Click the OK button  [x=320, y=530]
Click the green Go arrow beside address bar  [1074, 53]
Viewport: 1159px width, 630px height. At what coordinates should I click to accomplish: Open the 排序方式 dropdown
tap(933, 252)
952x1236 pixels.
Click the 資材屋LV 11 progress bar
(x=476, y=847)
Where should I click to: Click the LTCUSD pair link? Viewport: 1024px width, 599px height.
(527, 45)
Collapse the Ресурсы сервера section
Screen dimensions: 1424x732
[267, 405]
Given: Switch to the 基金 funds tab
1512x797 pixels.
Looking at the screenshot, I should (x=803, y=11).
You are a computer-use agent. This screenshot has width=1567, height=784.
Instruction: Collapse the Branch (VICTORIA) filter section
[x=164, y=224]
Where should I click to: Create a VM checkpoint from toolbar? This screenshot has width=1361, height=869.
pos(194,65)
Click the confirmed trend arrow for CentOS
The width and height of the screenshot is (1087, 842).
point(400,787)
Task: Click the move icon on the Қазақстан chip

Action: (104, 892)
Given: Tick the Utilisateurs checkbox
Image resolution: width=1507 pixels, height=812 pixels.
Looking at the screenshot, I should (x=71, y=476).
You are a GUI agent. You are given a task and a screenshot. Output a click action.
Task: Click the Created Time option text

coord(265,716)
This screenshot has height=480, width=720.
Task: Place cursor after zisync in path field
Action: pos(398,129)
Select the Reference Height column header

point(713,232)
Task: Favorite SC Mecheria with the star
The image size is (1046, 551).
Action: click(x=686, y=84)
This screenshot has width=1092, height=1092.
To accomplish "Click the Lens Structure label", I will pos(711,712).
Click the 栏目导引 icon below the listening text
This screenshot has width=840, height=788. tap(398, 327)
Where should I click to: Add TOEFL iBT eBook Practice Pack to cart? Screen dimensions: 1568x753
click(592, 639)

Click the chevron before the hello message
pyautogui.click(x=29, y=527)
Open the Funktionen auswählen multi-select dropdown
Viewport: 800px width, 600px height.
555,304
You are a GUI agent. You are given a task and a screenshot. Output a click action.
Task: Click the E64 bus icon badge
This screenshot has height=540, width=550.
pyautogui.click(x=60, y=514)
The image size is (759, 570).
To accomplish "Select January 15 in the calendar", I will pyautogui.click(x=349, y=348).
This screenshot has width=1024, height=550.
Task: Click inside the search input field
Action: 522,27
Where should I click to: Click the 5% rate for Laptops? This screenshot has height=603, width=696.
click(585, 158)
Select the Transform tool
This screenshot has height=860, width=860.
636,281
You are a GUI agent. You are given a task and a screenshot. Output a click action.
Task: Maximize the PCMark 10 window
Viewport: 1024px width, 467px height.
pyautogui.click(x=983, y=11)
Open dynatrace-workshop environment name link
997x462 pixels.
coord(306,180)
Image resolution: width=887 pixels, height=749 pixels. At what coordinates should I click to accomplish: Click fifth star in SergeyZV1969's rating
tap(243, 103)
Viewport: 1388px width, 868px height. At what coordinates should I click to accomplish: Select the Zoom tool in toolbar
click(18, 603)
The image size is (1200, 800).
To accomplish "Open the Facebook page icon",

**WHAT IS EXPECTED**
Starting at the line that contains "Click the chevron before the hello message", restate word for word every line through the last one in the records above. Return nothing else.

**RESPONSE TO THIS TASK**
Click the chevron before the hello message
pyautogui.click(x=29, y=527)
Open the Funktionen auswählen multi-select dropdown
Viewport: 800px width, 600px height.
555,304
You are a GUI agent. You are given a task and a screenshot. Output a click action.
Task: Click the E64 bus icon badge
This screenshot has height=540, width=550.
pyautogui.click(x=60, y=514)
The image size is (759, 570).
To accomplish "Select January 15 in the calendar", I will pyautogui.click(x=349, y=348).
This screenshot has width=1024, height=550.
Task: Click inside the search input field
Action: 522,27
Where should I click to: Click the 5% rate for Laptops? This screenshot has height=603, width=696.
click(585, 158)
Select the Transform tool
This screenshot has height=860, width=860.
636,281
You are a GUI agent. You are given a task and a screenshot. Output a click action.
Task: Maximize the PCMark 10 window
Viewport: 1024px width, 467px height.
pyautogui.click(x=983, y=11)
Open dynatrace-workshop environment name link
997x462 pixels.
coord(306,180)
Image resolution: width=887 pixels, height=749 pixels. At what coordinates should I click to accomplish: Click fifth star in SergeyZV1969's rating
tap(243, 103)
Viewport: 1388px width, 868px height. At what coordinates should I click to accomplish: Select the Zoom tool in toolbar
click(18, 603)
The image size is (1200, 800).
To accomplish "Open the Facebook page icon",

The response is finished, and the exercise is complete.